*SELECTED EXCERPT:*
────────────────────────────────────────
# Rehoming



## kr16 (Apr 30, 2011)

Chicago Area

They are about 10 miles north or downtown - he will deliver them if needed. ​ 
HELP!!! 
These gorgeous creatures need a new home! Male on the left, female on the right - both 2 years old. Message me with questions and please share if you know someone who can help.​ 

He can't have them at his house any more, he is crushed... Hoping to find them a good home by next week.​ 


This is a friend of a friend so I have no idea as to anything except these are great looking dogs. I can get more info if anyone is interested. If it was me I would move.​


----------



## llombardo (Dec 11, 2011)

I would take both of them if I was already in a house I can't possibly take on two more dogs where I'm living now...my landlord would have a heart attack Can you keep me posted on whats is going on with them? When push comes to shove I can't see these two getting separated or going to the pound.


----------



## 0pusX (Jul 21, 2012)

Do you happen to know if they have any experience with children? (ages 7 and 4) and other dogs?

Also how much "re-homing fee" is he looking for? 

I'm in SW Michigan about 1.5 hrs from Chicago.


Sent from my iPhone using PG Free


----------



## kr16 (Apr 30, 2011)

0pusX said:


> Do you happen to know if they have any experience with children? (ages 7 and 4) and other dogs?
────────────────────────────────────────
*SUPPLIED INFORMATION:*
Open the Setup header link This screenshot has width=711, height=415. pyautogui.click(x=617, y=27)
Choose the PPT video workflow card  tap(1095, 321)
────────────────────────────────────────
*COMPLETE THE FOLLOWING:*
[a] In the dog rehoming thread, how old are the male and female dogs?
[b] Carry on the dog rehoming thread from its final line.

*RESULTS FOR EACH TASK:*
[a] Both are 2 years old.

[b]
> 
> Also how much "re-homing fee" is he looking for?
> 
> ...


Im pretty sure they are not looking for money and they have kids also I will double check and post. Id take them, Im a little far from the area. I have more pics they are really good looking.


----------



## LifeofRiley (Oct 20, 2011)

I live in Chicago. May be able to help. Please PM me details about the dogs and what is needed.


----------



## llombardo (Dec 11, 2011)

kr16 said:


> Im pretty sure they are not looking for money and they have kids also I will double check and post. Id take them, Im a little far from the area. I have more pics they are really good looking.


How about other dogs and cats?


----------



## llombardo (Dec 11, 2011)

LifeofRiley said:


> I live in Chicago. May be able to help. Please PM me details about the dogs and what is needed.


I'm pretty close to, maybe we can figure something out if we work together. If they get along with other animals(dogs/cats) I could possibly hold on to them until they find a home. I would like to know more about the female's personality, since I already have two females. She would have to be easy going. I'm not to worried about the male.


----------



## LifeofRiley (Oct 20, 2011)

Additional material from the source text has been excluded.